Drug Criteria & Outcomes: Warfain/aspirin combo shows promise in long-term treatment
Drug Criteria & Outcomes
Warfain/aspirin combo shows promise in long-term treatment
Results of the second Warfarin-Aspirin Re-Infarction Study (WARIS II) suggest that the combination of warfarin and aspirin is superior to either agent alone in reducing death and recurrent events after MI.
WARIS II was a long-term secondary prevention study. The results of the 20 Norwegian hospitals participating in the trial were presented at the XXIII Congress of the European Society of Cardiology in Stockholm, Sweden, by Principal Investigator Harald Arnesen, MD, PhD, of Ullevaal University Hospital in Oslo, Norway.

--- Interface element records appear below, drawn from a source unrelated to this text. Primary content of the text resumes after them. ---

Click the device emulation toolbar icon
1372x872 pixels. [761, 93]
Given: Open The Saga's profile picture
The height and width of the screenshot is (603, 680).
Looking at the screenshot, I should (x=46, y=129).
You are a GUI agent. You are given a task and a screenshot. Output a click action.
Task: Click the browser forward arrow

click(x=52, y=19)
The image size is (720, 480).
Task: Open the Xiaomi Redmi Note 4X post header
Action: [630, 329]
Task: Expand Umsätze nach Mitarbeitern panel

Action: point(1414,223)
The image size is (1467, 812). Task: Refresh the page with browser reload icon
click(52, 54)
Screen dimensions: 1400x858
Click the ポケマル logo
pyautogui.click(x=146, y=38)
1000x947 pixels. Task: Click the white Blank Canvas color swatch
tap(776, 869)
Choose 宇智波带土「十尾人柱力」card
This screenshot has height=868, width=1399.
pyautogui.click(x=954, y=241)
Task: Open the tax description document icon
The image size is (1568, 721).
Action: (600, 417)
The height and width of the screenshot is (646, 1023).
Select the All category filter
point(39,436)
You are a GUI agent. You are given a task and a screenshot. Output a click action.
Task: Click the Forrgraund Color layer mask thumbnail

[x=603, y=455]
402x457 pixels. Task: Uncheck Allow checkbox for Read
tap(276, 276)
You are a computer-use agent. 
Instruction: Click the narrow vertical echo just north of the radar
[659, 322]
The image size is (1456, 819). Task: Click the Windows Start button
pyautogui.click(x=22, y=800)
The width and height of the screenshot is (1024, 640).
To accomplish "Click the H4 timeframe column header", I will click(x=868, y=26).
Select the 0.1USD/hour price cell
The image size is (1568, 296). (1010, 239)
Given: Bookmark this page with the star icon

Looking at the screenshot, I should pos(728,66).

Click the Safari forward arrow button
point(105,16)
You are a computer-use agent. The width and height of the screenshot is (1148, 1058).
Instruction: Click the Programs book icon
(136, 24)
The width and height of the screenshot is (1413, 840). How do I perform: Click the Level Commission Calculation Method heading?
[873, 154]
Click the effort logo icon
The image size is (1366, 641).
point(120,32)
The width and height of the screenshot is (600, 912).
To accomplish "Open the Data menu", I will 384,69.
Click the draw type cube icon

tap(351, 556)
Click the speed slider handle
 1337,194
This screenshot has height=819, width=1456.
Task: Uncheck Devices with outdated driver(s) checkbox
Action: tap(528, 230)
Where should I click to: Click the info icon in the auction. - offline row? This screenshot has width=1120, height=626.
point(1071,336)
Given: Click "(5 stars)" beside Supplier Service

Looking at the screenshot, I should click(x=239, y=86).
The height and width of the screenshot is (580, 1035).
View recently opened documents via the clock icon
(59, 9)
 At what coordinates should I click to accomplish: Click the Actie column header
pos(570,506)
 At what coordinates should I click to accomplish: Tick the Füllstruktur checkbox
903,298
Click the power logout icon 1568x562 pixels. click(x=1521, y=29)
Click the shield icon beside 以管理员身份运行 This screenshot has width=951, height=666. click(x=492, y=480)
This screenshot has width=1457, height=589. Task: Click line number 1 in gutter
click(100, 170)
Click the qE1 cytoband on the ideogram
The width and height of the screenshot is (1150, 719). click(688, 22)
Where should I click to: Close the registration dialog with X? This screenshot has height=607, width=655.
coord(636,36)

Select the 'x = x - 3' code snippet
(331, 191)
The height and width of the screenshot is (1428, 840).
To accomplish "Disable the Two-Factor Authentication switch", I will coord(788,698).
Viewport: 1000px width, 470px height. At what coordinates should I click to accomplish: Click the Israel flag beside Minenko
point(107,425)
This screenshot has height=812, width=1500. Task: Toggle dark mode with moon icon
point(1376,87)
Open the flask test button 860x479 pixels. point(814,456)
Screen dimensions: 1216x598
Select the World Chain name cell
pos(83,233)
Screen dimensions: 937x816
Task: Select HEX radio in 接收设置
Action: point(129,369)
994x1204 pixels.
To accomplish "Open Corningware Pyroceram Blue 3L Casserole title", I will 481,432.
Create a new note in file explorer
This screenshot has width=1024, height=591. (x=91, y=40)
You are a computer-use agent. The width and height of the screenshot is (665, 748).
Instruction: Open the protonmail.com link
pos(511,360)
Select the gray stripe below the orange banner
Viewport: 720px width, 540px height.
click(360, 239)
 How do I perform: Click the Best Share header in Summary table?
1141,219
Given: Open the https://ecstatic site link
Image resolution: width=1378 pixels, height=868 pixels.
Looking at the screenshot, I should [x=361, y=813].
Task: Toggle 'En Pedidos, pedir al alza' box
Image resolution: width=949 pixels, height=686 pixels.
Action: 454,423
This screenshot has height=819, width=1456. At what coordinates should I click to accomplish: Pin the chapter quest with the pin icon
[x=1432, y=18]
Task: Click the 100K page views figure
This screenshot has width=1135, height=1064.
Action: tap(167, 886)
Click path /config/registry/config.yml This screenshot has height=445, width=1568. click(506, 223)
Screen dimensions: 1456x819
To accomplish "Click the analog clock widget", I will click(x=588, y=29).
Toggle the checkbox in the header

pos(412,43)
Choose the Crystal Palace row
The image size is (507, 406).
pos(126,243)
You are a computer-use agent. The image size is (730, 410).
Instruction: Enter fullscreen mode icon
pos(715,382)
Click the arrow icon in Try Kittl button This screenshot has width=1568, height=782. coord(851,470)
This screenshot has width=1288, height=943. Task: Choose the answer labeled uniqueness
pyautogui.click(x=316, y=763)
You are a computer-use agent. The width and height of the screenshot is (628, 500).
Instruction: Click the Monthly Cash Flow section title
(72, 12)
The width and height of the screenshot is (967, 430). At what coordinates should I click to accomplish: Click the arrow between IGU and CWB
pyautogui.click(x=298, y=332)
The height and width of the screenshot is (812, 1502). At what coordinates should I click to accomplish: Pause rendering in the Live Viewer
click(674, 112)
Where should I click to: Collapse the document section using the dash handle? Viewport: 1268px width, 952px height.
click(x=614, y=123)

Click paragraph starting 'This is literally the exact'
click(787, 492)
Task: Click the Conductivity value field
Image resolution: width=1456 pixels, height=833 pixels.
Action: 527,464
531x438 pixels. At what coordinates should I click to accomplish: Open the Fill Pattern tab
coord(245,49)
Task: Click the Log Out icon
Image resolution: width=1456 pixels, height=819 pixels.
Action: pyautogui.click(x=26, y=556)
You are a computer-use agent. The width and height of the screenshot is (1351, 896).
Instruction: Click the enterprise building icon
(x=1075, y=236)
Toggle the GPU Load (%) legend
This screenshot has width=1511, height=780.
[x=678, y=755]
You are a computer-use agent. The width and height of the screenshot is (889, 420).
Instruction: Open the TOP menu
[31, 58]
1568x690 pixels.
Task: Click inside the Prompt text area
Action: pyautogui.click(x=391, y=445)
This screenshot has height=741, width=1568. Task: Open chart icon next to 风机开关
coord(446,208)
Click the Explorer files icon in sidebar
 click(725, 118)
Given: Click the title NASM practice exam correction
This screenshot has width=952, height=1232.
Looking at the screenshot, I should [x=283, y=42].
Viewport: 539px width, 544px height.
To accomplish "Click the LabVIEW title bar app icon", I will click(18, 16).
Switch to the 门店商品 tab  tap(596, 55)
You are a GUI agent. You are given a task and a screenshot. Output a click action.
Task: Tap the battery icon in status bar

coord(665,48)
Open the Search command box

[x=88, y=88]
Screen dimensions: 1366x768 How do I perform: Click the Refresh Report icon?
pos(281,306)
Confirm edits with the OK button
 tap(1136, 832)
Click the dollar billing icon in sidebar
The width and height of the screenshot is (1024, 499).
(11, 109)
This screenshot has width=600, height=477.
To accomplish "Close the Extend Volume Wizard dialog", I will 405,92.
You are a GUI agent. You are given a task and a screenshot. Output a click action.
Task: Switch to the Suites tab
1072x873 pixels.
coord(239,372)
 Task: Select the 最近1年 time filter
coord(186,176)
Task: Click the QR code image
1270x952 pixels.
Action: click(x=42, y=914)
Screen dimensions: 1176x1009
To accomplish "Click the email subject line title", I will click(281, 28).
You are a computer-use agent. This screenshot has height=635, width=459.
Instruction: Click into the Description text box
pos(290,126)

The trial aimed to investigate whether there was a benefit in addressing both the activated platelets and fibrin that make up coronary thrombus in patients who had already had an MI, Arnesen said. "In the WARIS II trial, the combined treatment of warfarin with a mean INR of 2.2, together with aspirin in a dose of 75 mg a day, was significantly more efficient in reducing the combined endpoint of death, nonfatal MI and stroke than aspirin alone," Arnesen concluded. Warfarin also was more effective than aspirin but to a lesser degree than the combination.
Arnesen indicated that he believed these findings — along with the rationale of what is known about how coronary thrombus is constituted of platelets and fibrin — are sufficient to change practice in this large population of patients. He pointed out that the level of anticoagulation in this study was 2.0-2.5, the same as is now recommended for warfarin treatment as stroke prophylaxis in patients with atrial fibrillation.
Cost also will be an important factor, Arnesen said. In this study, INRs were managed on an outpatient basis according to the standard practice of the hospitals involved. But that may be changing, too. "The tradition of anticoagulation may be changed because today, it’s more and more common that patients monitor their own INR, as the diabetics do with their blood sugar. It shouldn’t be too dramatic to make that change."
Physicians, however, might not be so quick to change their practice because of this trial, preferring instead to continue using long-term clopidogrel.